Start of Data to use

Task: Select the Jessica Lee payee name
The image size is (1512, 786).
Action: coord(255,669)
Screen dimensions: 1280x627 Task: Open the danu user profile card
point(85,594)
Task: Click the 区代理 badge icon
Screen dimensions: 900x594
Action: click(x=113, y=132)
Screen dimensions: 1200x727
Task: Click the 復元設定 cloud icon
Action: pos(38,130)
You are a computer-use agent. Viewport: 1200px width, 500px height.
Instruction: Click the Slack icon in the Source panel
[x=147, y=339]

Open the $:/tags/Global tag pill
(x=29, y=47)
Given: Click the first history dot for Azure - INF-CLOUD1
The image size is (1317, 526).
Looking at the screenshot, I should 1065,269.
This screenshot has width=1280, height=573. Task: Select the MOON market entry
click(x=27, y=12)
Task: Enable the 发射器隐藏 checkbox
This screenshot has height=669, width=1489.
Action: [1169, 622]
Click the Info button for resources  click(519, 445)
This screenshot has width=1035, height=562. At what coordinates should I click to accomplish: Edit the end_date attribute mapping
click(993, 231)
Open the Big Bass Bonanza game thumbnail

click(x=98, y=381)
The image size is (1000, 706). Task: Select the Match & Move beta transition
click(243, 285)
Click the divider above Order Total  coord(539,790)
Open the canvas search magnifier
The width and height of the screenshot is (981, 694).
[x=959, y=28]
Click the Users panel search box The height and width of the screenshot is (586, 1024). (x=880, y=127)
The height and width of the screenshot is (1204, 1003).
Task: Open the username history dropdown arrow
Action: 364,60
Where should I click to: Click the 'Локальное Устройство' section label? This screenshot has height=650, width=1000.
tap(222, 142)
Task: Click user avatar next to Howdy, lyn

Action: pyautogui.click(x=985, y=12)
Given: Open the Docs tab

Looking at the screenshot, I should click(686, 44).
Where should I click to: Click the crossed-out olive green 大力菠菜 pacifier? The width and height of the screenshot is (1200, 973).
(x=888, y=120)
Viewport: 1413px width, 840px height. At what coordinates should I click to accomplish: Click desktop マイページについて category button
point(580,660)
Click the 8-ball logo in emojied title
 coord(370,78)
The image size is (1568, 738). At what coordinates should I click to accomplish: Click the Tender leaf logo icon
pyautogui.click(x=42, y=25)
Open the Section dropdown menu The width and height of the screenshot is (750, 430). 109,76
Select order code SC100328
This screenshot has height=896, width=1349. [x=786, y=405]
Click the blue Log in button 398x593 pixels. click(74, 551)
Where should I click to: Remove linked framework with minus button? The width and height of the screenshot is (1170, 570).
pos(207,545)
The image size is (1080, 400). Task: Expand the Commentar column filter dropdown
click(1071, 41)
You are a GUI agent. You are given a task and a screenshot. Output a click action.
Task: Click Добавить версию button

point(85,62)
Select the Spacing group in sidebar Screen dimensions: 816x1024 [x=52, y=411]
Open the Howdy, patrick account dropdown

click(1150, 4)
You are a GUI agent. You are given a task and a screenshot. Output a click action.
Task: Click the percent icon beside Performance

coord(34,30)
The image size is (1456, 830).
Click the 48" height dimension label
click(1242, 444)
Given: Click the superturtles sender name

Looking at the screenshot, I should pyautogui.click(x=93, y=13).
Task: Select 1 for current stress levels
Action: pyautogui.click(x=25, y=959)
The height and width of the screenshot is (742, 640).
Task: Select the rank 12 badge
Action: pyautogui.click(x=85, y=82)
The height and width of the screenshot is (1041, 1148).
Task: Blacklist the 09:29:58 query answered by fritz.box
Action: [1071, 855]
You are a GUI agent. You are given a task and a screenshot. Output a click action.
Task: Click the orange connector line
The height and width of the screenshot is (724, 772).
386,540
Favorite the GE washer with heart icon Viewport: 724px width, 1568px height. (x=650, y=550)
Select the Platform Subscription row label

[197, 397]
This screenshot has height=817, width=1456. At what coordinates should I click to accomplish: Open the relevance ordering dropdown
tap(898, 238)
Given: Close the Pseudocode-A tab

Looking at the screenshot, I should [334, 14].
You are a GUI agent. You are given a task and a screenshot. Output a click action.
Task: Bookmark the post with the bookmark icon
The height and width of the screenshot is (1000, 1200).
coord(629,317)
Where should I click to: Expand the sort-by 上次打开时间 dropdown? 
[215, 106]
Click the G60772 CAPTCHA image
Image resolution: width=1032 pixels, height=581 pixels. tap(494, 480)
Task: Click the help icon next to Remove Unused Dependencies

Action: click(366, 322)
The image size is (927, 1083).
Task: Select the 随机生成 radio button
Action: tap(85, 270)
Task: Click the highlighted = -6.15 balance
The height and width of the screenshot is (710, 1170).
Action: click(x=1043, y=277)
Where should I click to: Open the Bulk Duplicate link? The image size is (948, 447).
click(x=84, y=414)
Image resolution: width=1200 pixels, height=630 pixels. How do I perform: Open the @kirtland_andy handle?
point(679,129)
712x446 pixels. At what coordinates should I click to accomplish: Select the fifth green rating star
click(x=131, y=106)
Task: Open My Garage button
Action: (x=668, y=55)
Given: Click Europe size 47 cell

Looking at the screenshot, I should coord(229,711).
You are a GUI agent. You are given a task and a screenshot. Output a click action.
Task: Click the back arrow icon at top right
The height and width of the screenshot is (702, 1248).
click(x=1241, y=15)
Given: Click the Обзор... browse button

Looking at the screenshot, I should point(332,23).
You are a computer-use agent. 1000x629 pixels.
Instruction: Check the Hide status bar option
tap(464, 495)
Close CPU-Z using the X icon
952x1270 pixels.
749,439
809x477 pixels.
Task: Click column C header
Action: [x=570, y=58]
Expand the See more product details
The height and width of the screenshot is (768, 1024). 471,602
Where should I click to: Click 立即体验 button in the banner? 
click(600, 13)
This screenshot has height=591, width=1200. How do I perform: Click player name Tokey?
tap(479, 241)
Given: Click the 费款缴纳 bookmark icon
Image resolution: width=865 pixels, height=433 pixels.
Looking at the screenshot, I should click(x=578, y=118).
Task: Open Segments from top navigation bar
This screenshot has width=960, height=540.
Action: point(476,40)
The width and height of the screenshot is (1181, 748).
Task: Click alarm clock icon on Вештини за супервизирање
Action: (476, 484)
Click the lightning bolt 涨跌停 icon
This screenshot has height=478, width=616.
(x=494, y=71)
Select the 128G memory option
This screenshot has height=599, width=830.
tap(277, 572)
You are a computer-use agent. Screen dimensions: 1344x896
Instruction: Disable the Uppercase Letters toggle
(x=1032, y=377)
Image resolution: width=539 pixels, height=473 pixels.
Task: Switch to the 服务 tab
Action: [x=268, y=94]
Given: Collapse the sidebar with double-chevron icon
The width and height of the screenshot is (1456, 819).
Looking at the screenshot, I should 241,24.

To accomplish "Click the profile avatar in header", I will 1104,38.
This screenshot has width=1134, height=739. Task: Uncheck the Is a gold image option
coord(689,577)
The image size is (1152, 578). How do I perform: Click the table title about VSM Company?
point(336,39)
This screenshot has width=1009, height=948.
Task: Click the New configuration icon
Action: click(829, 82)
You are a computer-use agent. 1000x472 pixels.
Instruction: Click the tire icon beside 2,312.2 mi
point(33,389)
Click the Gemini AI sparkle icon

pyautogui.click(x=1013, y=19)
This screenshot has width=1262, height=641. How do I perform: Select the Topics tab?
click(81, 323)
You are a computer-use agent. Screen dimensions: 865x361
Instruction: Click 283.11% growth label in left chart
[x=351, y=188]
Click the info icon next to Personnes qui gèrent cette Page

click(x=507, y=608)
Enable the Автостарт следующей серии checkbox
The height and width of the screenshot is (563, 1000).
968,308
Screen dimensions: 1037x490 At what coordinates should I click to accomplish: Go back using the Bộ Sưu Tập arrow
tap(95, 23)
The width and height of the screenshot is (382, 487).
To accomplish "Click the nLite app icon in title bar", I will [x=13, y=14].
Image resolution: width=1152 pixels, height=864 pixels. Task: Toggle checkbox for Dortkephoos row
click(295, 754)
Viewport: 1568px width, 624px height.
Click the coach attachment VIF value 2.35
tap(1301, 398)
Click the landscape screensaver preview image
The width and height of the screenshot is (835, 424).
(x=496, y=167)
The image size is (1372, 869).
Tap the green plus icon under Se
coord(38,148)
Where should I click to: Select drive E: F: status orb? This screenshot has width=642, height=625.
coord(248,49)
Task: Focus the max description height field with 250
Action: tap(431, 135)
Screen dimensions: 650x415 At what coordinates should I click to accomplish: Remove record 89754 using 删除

End of Data to use

* Exercise directions:
Show me every line in the data above that includes "sidebar".

* Response to this exercise:
Select the Spacing group in sidebar Screen dimensions: 816x1024 [x=52, y=411]
Given: Collapse the sidebar with double-chevron icon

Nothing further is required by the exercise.